Source document
Mikrotik bonding
From Ubiquiti Wiki
Contents |
Introduction
Bonding is a software mechanisim in which you can aggregate multiple network interfaces to achieve more throughput with a higher level of availability. We will discuss a double link here but keep in mind that more links can be bonded to achieve higher speeds/availability.
A visualization of what we are trying to accomplish:
Requirements
- 4 Ubiquiti Radios A/B/G/N depending on your application
- 2 Mikrotik routers with 2 Ethernet ports availible
- 4 Antennas and proper cables (if using a UBNT devices that don't have them built in)
- True Layer 2 connectivity between both Mikrotik devices on all links that will be used in the bond
- This can be accomplished by AP-WDS/STA-WDS on the UBNT devices or by using EoIP within Mikrotik's software. We will discuss the WDS approach.
Configuration
UBNT Devices
Configuration and acess of UBNT Devices is outlined in AirOS-Quick Setup Guide. We will do our configuration through the Web GUI.
A1
- Under the wireless tab, set: "Access Point WDS" Mode
- Under the network tab, set: Bridge Mode, IP address to 192.168.0.11, Subnet mask to 255.255.255.0 and Gateway to 192.168.0.10
- Give the device a descriptive name and change the password
A2
- Under the wireless tab, set: "Access Point WDS" Mode
- Under the network tab, set: Bridge Mode, IP address to 192.168.0.12, Subnet mask to 255.255.255.0 and Gateway to 192.168.0.10
- Give the device a descriptive name and change the password
B1
- Under the wireless tab, set: "Station WDS" Mode
- Under the network tab, set: Bridge Mode, IP address to 192.168.0.21, Subnet mask to 255.255.255.0 and Gateway to 192.168.0.20
- Give the device a descriptive name and change the password
B2
- Under the wireless tab, set: "Station WDS" Mode
- Under the network tab, set: Bridge Mode, IP address to 192.168.0.22, Subnet mask to 255.255.255.0 and Gateway to 192.168.0.20
- Give the device a descriptive name and change the password
Mikrotik Gear
Connecting to your Mikrotik router can be done with Putty or Winbox and is well documented in their Wiki and Manual. This document will explain the command line configuration, which can easily be followed with the Mikrotik GUI (winbox). And to avoid confusion A1 goes to Ether1 and A2 goes to Ether2 and the same for the other tower except replace the A with an B.

Information supplied
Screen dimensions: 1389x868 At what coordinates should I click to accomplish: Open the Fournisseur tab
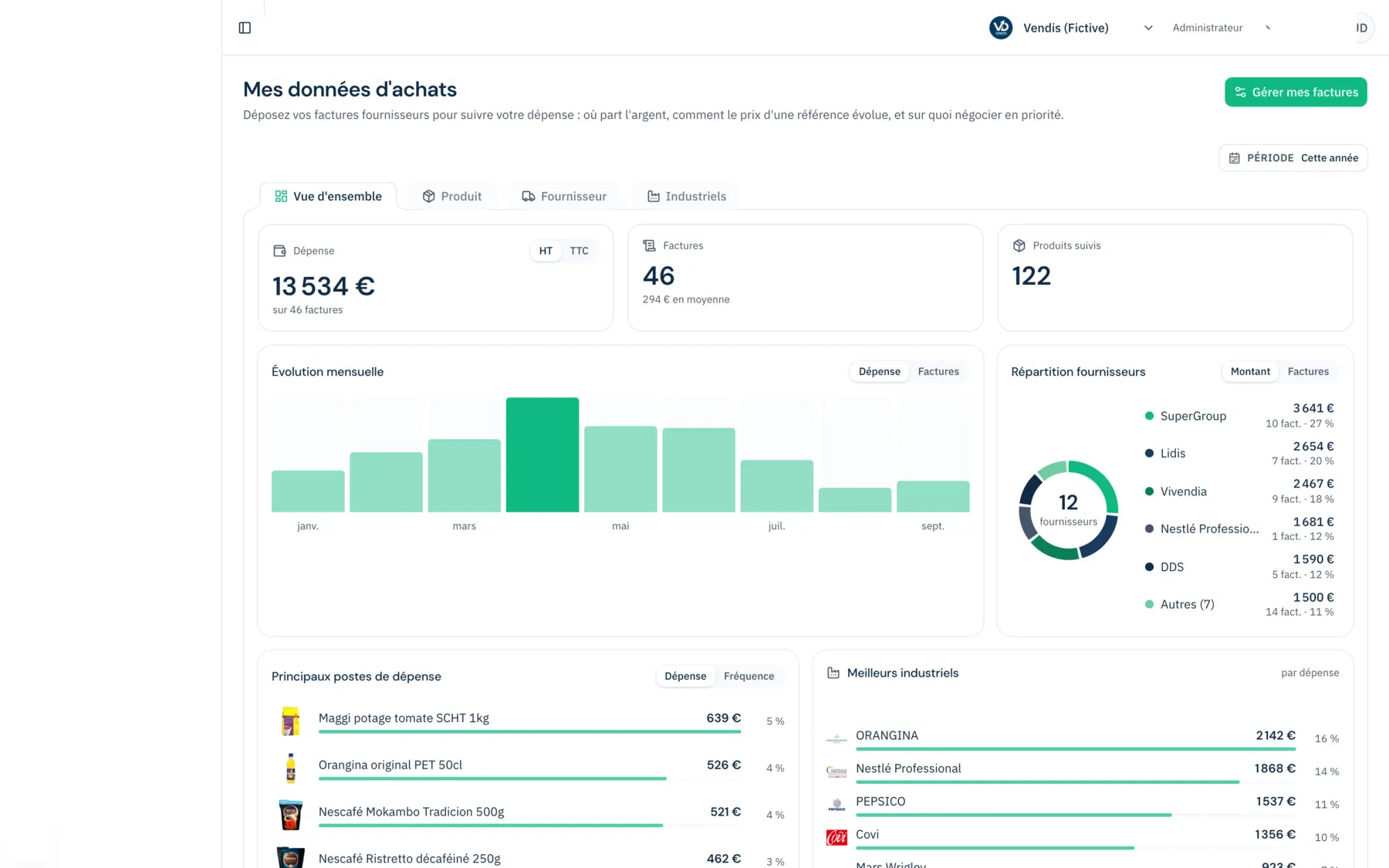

Given exercise
For each statement about the Mikrotik bonding guide, answer yes or no, and quote the words from the guide that decide it: (a) The setup calls for three Mikrotik routers. (b) Device B2 is given the IP address 192.168.0.22. (c) The guide explains the EoIP approach to layer 2 connectivity. The data above is separate from the Mikrotik bonding guide.

Response to this task
(a) No: "2 Mikrotik routers with 2 Ethernet ports availible"
(b) Yes: "IP address to 192.168.0.22"
(c) No: "We will discuss the WDS approach."